Task inputs Start Marker
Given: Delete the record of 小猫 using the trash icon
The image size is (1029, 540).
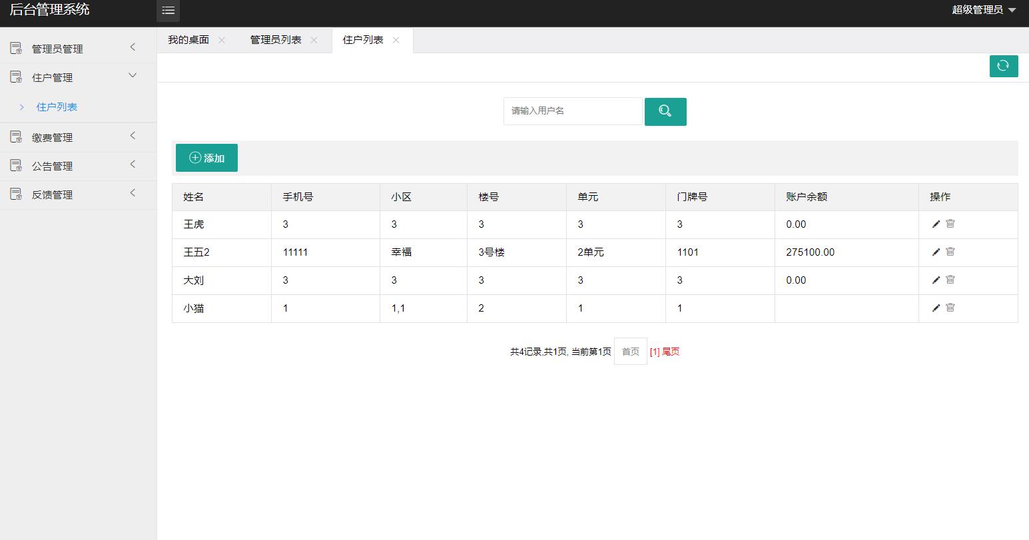Looking at the screenshot, I should 950,308.
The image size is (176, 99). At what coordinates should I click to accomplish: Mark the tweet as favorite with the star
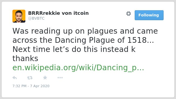(x=45, y=77)

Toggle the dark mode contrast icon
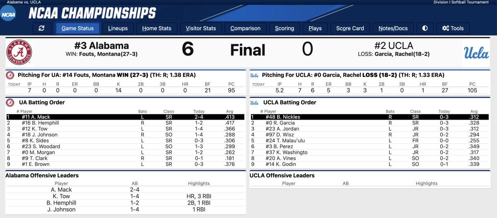425,28
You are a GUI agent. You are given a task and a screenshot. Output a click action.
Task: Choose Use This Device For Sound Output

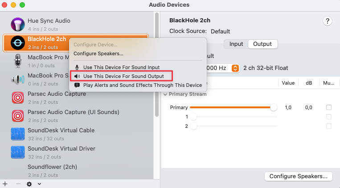123,76
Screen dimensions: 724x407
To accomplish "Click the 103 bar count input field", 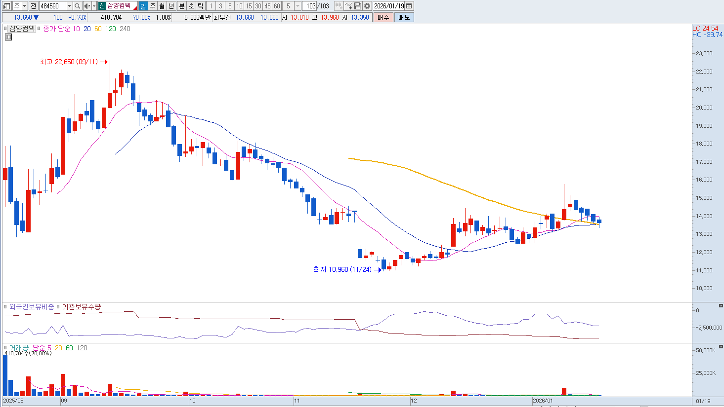I will coord(311,6).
Task inputs End Marker
Beginning with the first line of the records, write out every line up to and including the one with "You are a GUI", exactly, and omit all pictures.

Given: Delete the record of 小猫 using the trash icon
The image size is (1029, 540).
Looking at the screenshot, I should 950,308.
The image size is (176, 99). At what coordinates should I click to accomplish: Mark the tweet as favorite with the star
(x=45, y=77)

Toggle the dark mode contrast icon
425,28
You are a GUI agent. You are given a task and a screenshot. Output a click action.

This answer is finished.